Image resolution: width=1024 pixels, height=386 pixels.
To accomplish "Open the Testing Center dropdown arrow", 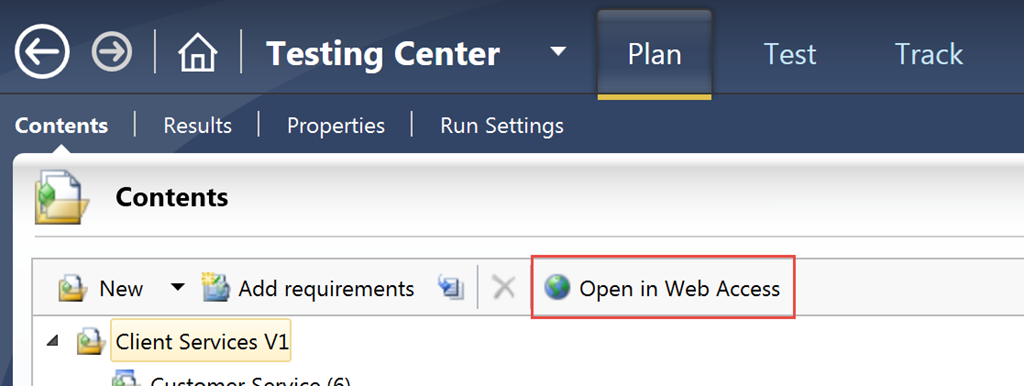I will tap(558, 52).
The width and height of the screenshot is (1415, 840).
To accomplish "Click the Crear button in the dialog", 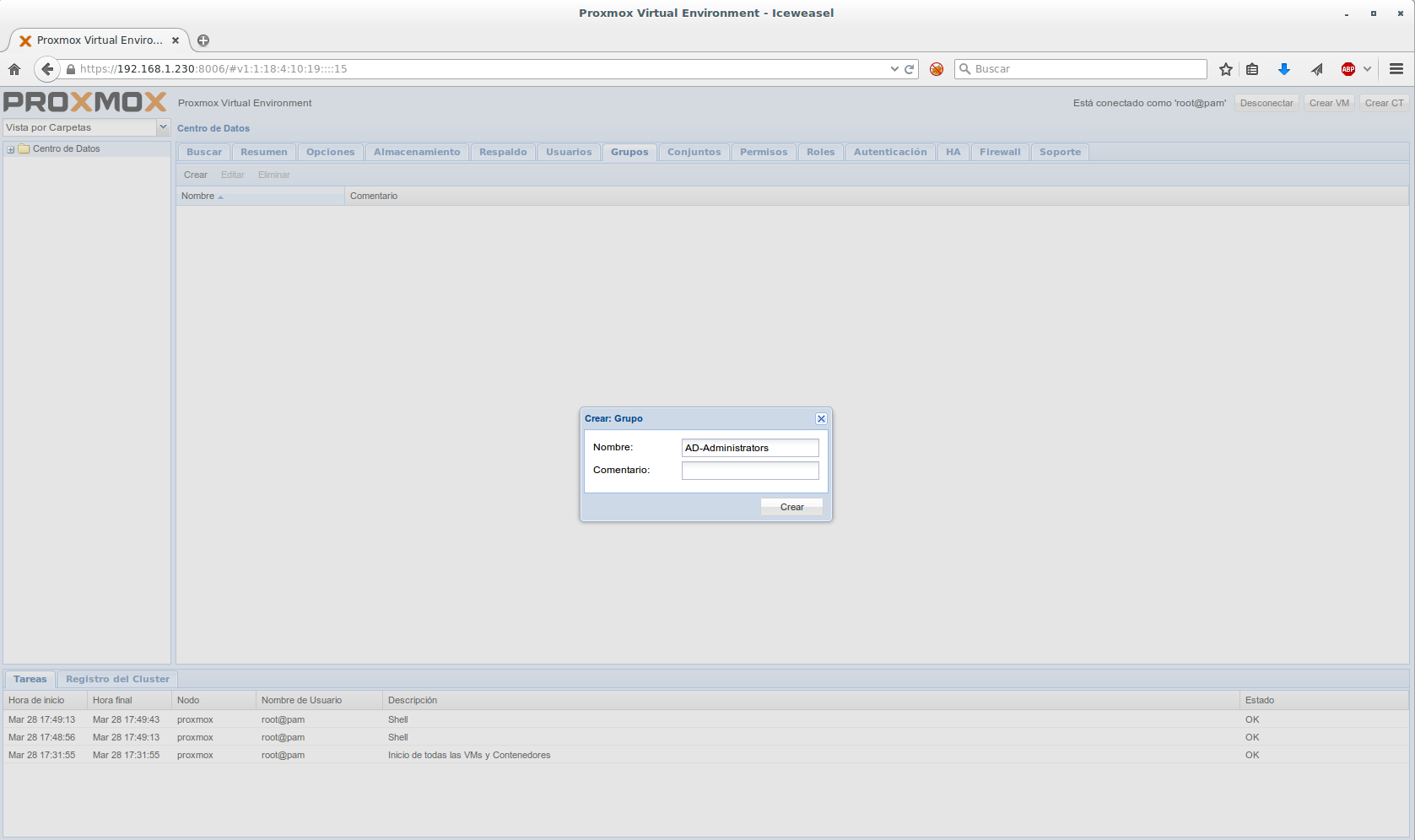I will 791,507.
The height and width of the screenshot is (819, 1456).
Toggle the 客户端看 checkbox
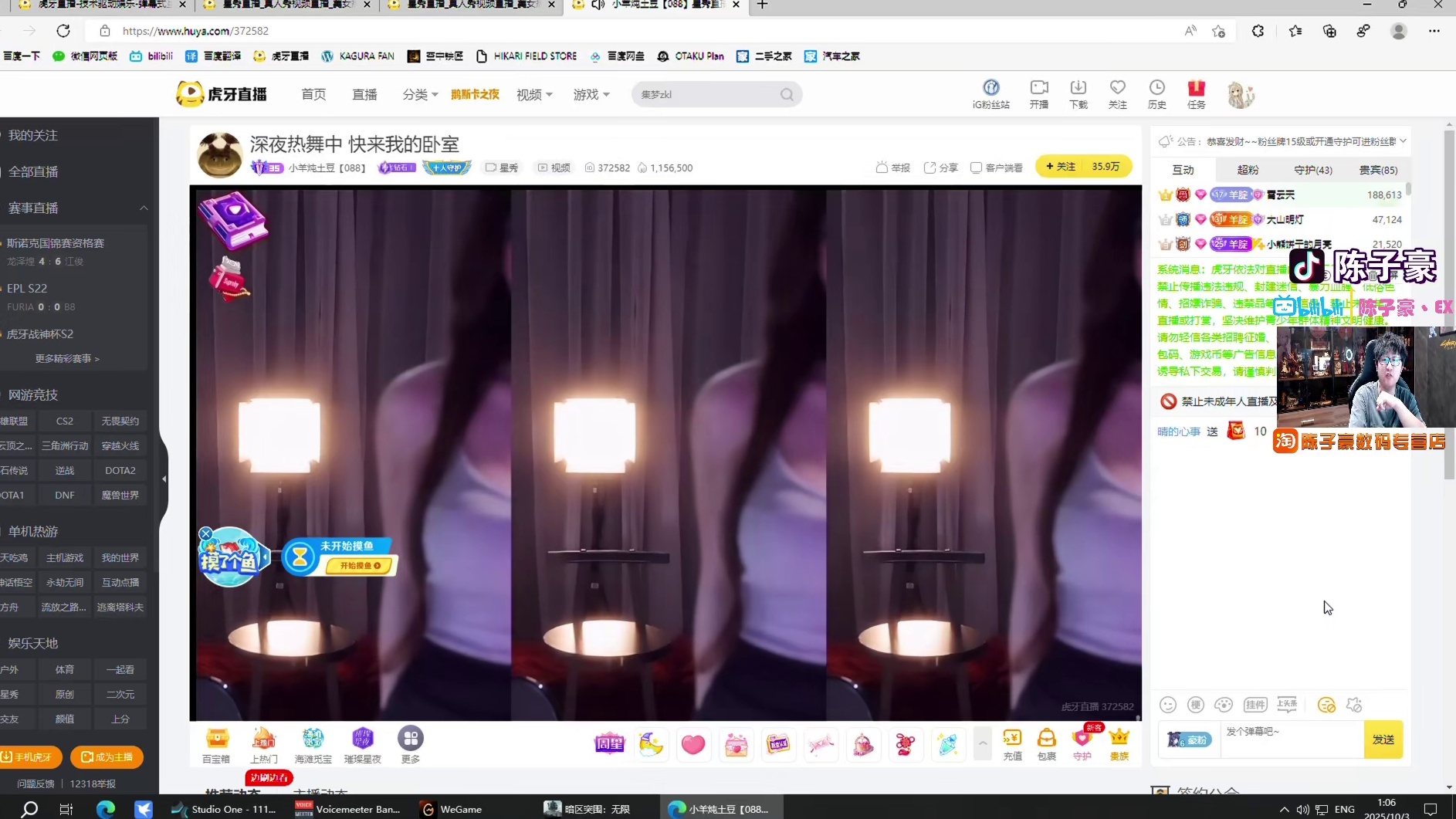977,168
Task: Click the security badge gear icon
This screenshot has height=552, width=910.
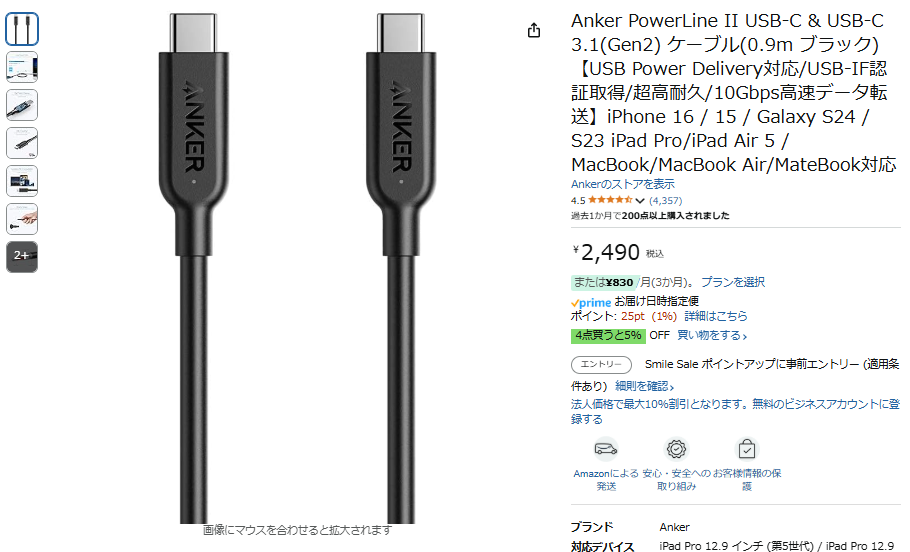Action: point(676,449)
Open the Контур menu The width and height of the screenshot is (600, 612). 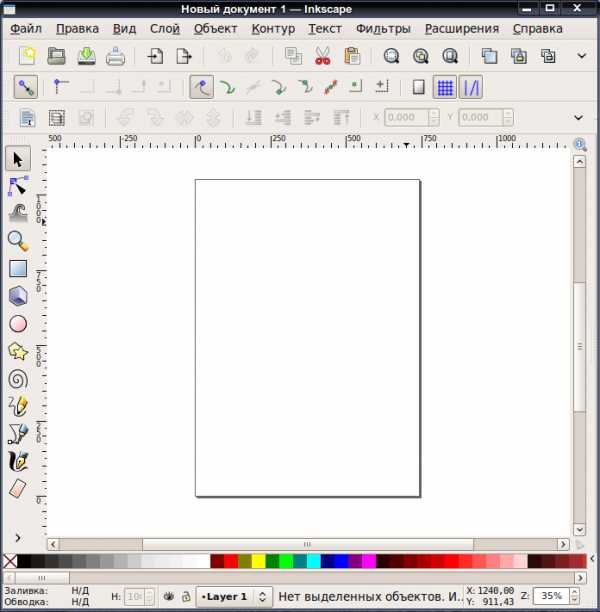click(273, 28)
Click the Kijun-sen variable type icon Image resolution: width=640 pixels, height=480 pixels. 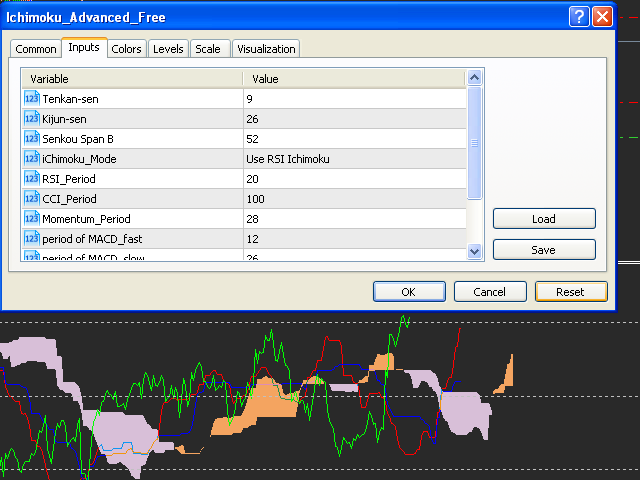click(32, 119)
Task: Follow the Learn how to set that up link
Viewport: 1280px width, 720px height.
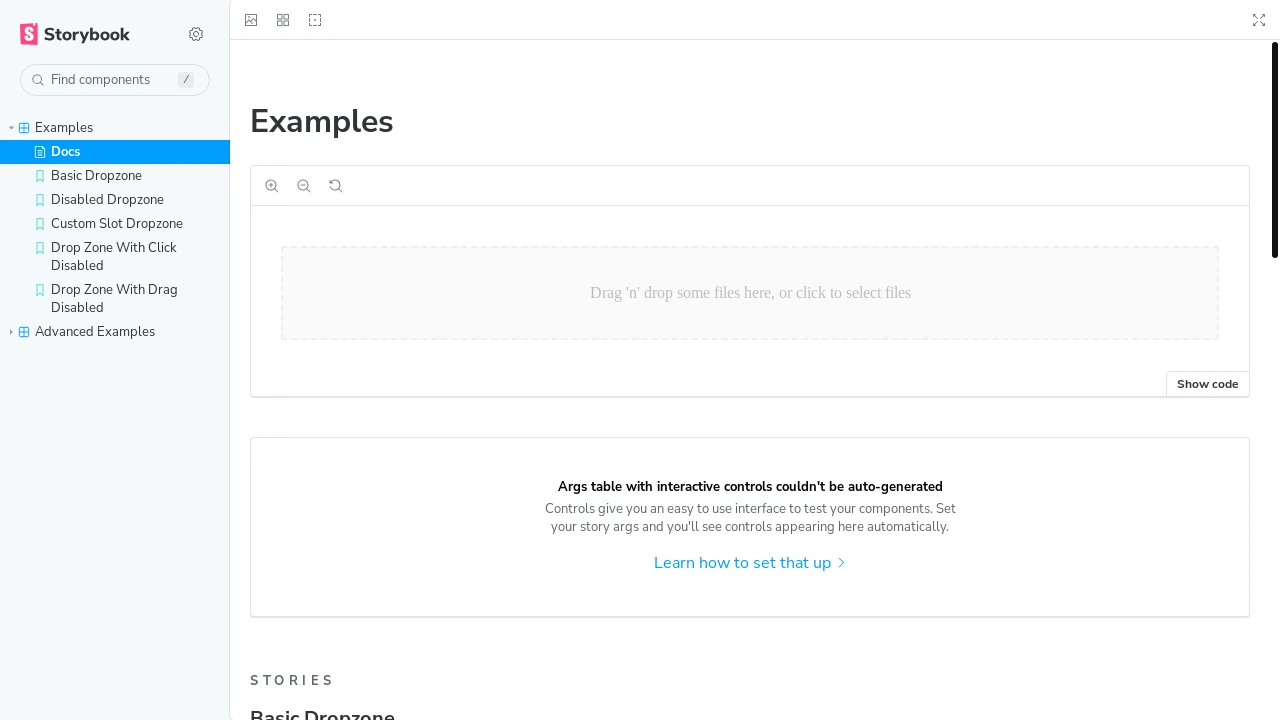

•••••

What is required: Working from the line with "Task: Follow the" down through the last line of the records, give every line again exactly, but no pictures.

Exercise response:
Task: Follow the Learn how to set that up link
Viewport: 1280px width, 720px height.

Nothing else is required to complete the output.